Vin et Vinaigre

18 Octobre 2011 | par

La parole de Dieu

 

Jésus gravit la montagne et s’assit,

ses disciples s’approchèrent et il se mit à les instruire…

 

Il disait :

 

Heureux les pauvres de cœur : le Royaume des cieux est à eux !

Heureux les doux : ils obtiendront la terre promise !

Heureux ceux qui pleurent : ils seront consolés !

Heureux ceux qui ont faim et soif de la justice : ils seront rassasiés !

Heureux les miséricordieux : ils obtiendront miséricorde !

Heureux les cœurs purs : ils verront Dieu !

Heureux les artisans de paix : ils seront appelés fils de Dieu !

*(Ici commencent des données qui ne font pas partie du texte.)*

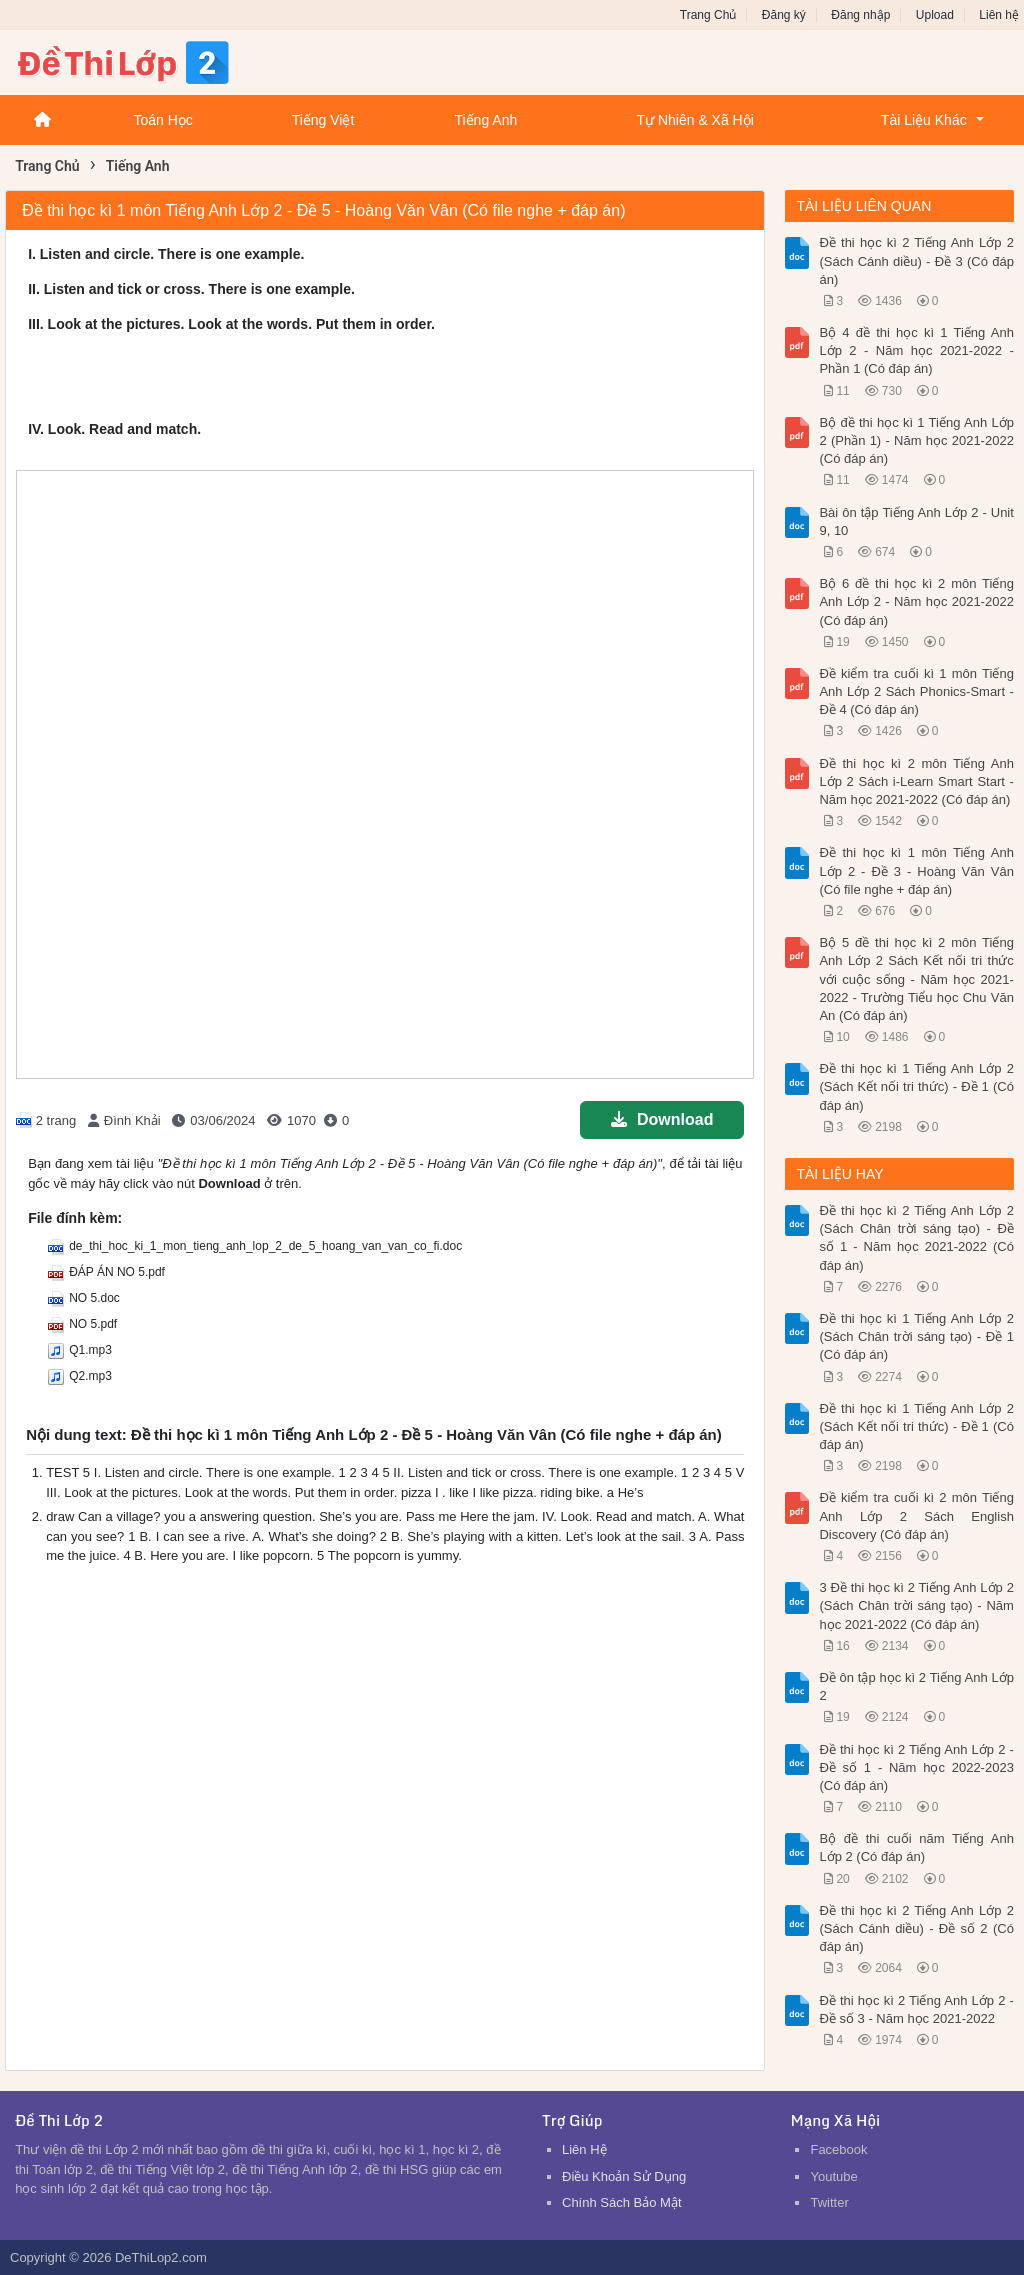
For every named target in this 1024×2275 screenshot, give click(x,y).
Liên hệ (999, 15)
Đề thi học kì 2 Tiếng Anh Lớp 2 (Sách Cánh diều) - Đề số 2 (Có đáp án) (916, 1928)
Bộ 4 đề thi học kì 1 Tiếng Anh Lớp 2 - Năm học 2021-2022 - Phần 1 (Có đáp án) (916, 350)
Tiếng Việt (323, 120)
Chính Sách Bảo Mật (622, 2202)
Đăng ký (784, 15)
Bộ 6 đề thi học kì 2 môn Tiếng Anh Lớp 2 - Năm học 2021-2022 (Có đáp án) (916, 601)
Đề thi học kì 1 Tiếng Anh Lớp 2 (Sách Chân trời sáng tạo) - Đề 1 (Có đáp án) (916, 1336)
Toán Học (162, 120)
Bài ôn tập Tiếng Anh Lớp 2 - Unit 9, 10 (916, 521)
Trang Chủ (708, 15)
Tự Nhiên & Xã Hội (694, 120)
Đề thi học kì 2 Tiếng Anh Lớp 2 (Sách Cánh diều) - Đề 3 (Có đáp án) (916, 260)
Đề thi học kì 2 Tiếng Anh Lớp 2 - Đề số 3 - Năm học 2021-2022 (916, 2009)
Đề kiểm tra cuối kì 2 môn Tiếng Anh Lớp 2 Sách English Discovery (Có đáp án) (916, 1515)
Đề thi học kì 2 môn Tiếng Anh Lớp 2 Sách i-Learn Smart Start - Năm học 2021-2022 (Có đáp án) (916, 781)
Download (662, 1119)
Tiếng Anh (485, 120)
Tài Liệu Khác (924, 120)
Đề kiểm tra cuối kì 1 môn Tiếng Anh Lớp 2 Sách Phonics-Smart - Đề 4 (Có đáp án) (916, 691)
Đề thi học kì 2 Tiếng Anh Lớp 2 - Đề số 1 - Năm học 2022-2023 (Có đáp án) (916, 1767)
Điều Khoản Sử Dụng (624, 2176)
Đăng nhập (860, 15)
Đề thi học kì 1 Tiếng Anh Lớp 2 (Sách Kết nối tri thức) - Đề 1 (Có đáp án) (916, 1086)
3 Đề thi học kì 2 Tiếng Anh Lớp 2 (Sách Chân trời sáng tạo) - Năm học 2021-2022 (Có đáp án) (916, 1605)
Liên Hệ (584, 2149)
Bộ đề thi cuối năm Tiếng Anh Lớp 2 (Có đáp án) (916, 1847)
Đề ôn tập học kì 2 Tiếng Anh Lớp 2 (916, 1686)
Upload (935, 15)
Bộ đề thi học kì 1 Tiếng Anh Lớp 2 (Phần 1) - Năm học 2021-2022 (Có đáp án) (916, 440)
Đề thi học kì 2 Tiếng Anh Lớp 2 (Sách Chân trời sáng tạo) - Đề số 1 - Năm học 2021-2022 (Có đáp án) (916, 1238)
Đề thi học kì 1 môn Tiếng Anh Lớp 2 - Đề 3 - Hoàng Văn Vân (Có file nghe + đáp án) (916, 870)
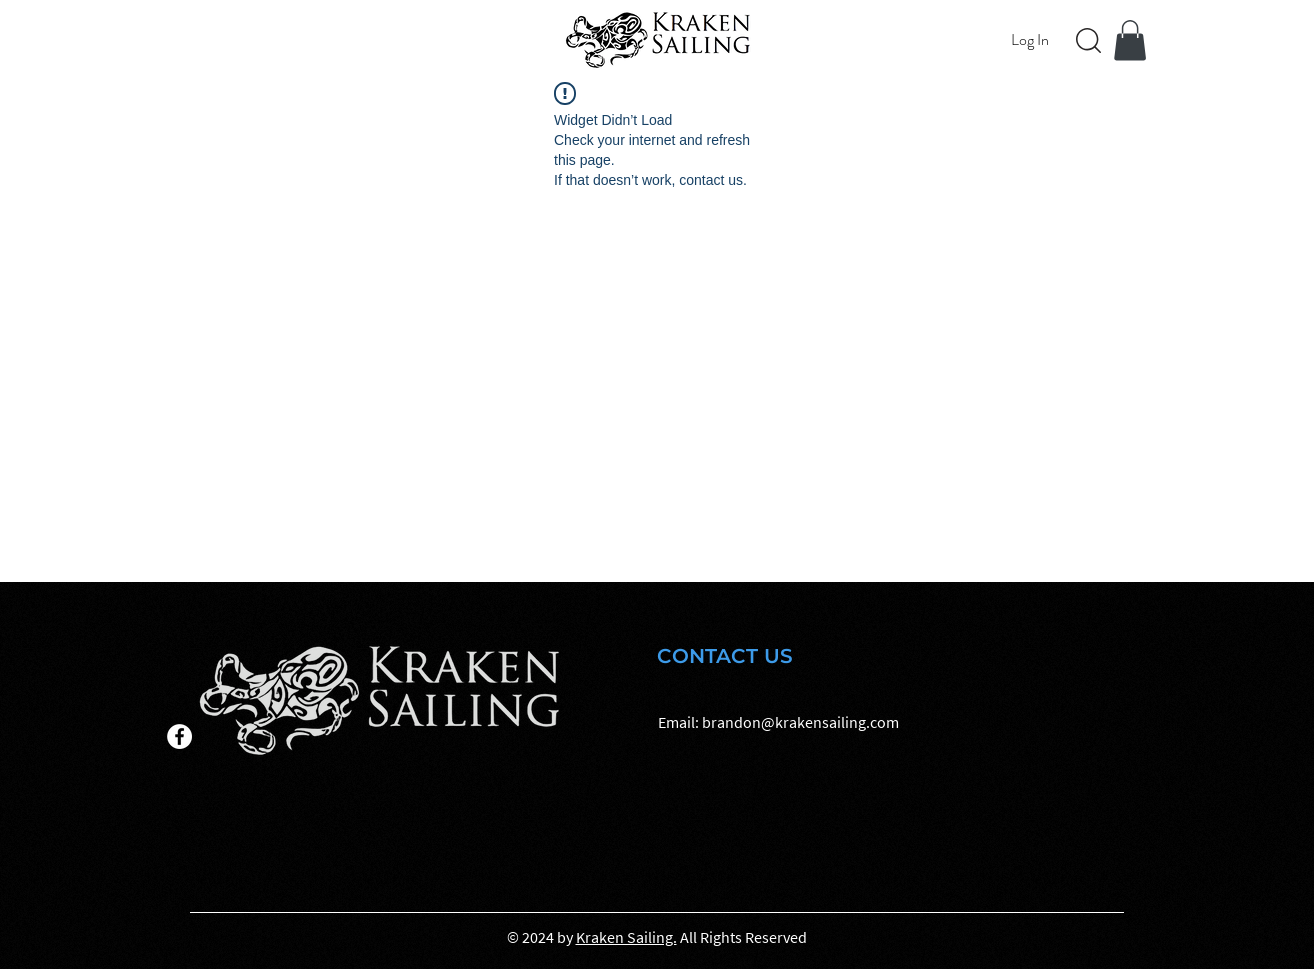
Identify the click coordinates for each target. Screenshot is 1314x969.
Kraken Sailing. (626, 937)
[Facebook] (179, 736)
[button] (1130, 40)
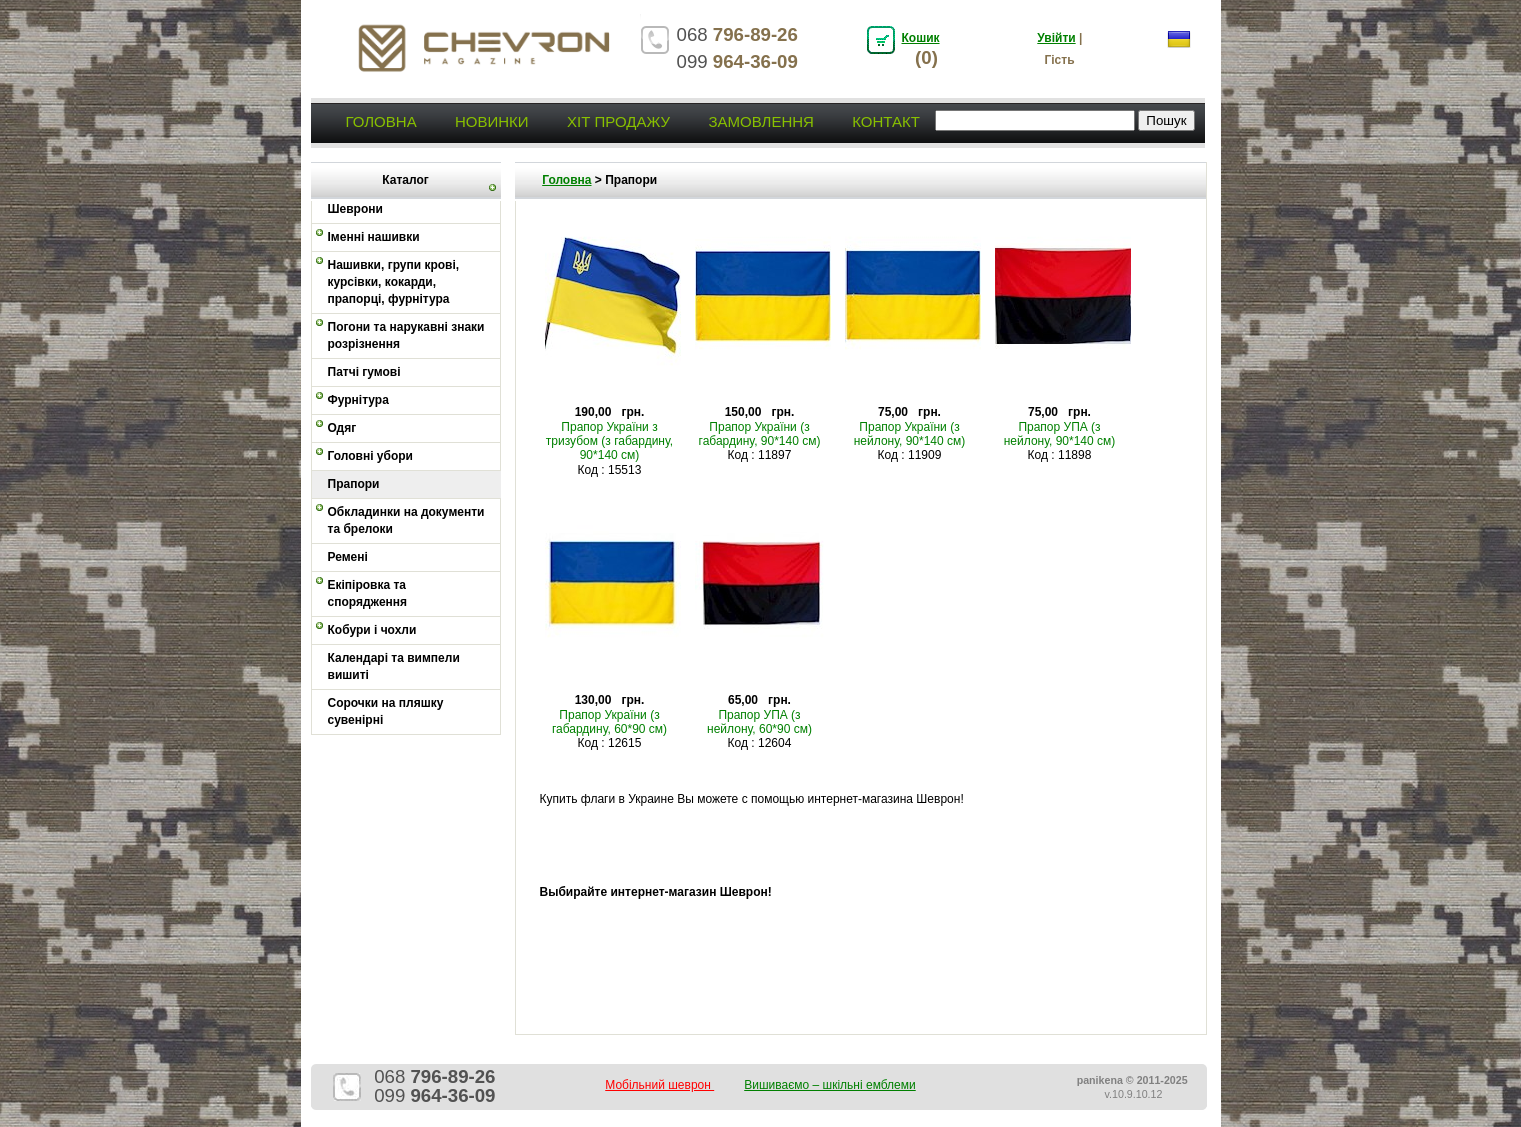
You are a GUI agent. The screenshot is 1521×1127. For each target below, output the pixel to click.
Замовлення (760, 121)
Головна (381, 121)
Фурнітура (358, 400)
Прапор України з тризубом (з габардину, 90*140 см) (609, 441)
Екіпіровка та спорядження (368, 593)
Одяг (342, 428)
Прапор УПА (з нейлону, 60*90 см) (759, 722)
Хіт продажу (618, 121)
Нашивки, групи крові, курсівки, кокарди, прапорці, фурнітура (394, 282)
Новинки (492, 121)
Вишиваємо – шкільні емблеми (830, 1085)
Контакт (886, 121)
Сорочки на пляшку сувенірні (386, 711)
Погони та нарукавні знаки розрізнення (406, 335)
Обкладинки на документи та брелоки (406, 520)
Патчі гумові (364, 372)
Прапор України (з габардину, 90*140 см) (760, 434)
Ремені (348, 557)
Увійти (1056, 38)
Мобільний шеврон (659, 1085)
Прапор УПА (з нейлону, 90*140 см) (1060, 434)
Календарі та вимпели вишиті (394, 666)
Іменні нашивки (374, 237)
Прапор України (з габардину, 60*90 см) (609, 722)
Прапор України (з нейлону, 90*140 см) (910, 434)
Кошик (921, 38)
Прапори (354, 484)
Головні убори (370, 456)
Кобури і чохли (372, 630)
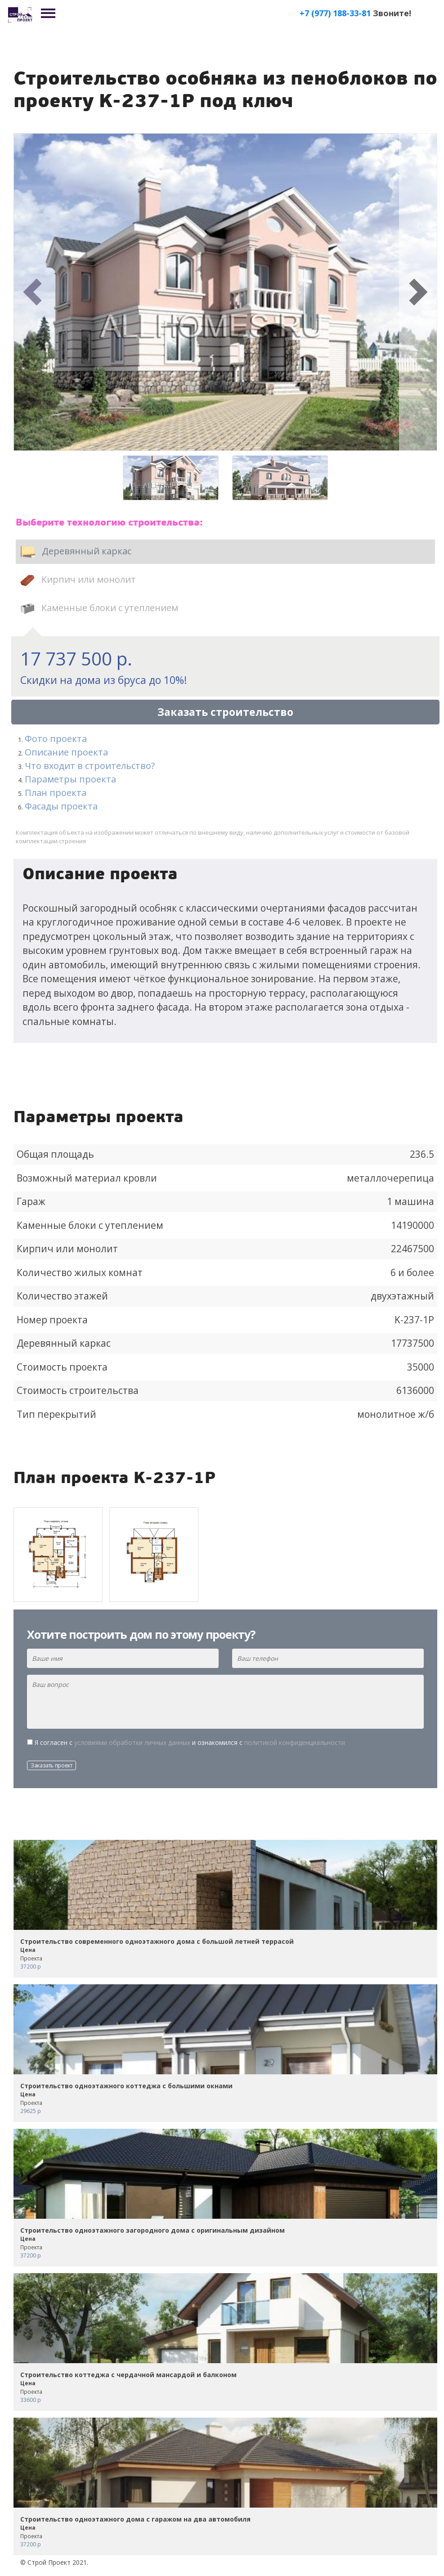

Heureux ceux qui sont persécutés pour la justice :

le Royaume des cieux est à eux !

 

Mt 5, 1-10

 

La parole de saint Antoine

 

Heureux les miséricordieux :

ils obtiendront miséricorde !

Celui qui est miséricordieux envers les autres, Dieu sera miséricordieux envers lui.

Cela, les juifs ne l’ont pas fait : au Christ souffrant la soif sur la croix, ils n’ont pas offert une coupe d’eau fraîche mais du vinaigre mêlé à du fiel, qu’il goûta mais n’en voulut pas boire, car il a goûté l’amertume de la peine due à notre faute, mais n’a pas incorporé à lui la faute.

 

Remarque que dans le vinaigre il y a trois choses : au début, il est acide, puis il devient vin purifié, enfin il se gâte et devient vinaigre.

Ainsi le faux chrétien : avant son Baptême, il était raisin sauvage et acide, car infidèle ; une fois reçu le Baptême, il est devenu comme du vin parfumé, par la foi ; ensuite il s’est gâté en vinaigre par le péché mortel. Le vinaigre est appelé ainsi du latin acetum, qui vient d’acutum, piquant ou mêlé d’eau. Lorsqu’un fidèle se mêle à l’eau du plaisir de la chair, aussitôt il se change en vinaigre de péché mortel, puis il le sert au Christ, suspendu à la croix, mais déjà régnant au ciel.

C’est pourquoi il se plaint lui-même en Isaïe en disant : « J’attendais que ma vigne produise de bons raisins et elle donna des raisins sauvages » (cf. Is 5, 4) ; « J’attendais le droit, et voici l’iniquité ; la justice, et voici les cris d’effroi (Is 5, 7). » Les œuvres du pécheur sont avarice et cris de luxure, des raisins sauvages le long du chemin, que chaque passant peut arracher… D’où Ézéchiel : « À l’entrée de chaque chemin, tu t’es bâti ton édifice cultuel, tu as fait de ta beauté une abomination, tu as offert ton corps à tout passant » (16, 25).

 

23e dimanche après la Pentecôte

 

Pour aller plus loin

Plus je fréquente les écrits de saint Antoine, plus j’admire son style d’écriture concis, allant droit à essentiel, efficace.

À preuve, ce commentaire d’une des huit Béatitudes de Matthieu.

Avant tout, l’accent est mis sur la conséquence, en positif, de toute miséricorde : celui qui la pratique recevra lui-même miséricorde, Dieu sera miséricordieux envers lui ; et sur l’opposition, en négatif, entre celui qui la pratique et

celui qui la refuse : non seulement il ne reçoit pas miséricorde, mais s’enfonce encore plus dans son péché. 

Appliquée aux chrétiens, cette opposition caractérise, en positif, les fidèles du Christ qui apaisent sa soif d’amour ; et, en négatif, les faux chrétiens qui, comme ceux qui ont condamné Jésus, lui donnent à boire, encore aujourd’hui, le vinaigre du péché.

Car qui dit péché dit mauvais goût, amertume, goût du vinaigre, et le mot vinaigre, creusé dans son aspect phonétique - acetum > acutum = aigre > piquant -, devient l’image d’un double parcours auquel le chrétien peut s’exposer : de l’infidélité à la foi, grâce au baptême ; mais aussi de la foi à l’infidélité, à cause du péché.

Une double image vient ensuite donner plus de force à celle du vinaigre : la lambrusque, le raisin sauvage, que tout passant ou toute bête des champs peut dévorer ; celle de la prostituée dont parle Ézéchiel qui désigne l’âme tombée exposée sans défense à l’esclavage du péché.

Merveilleuse association de réminiscences bibliques, de figure de style et de force de conviction.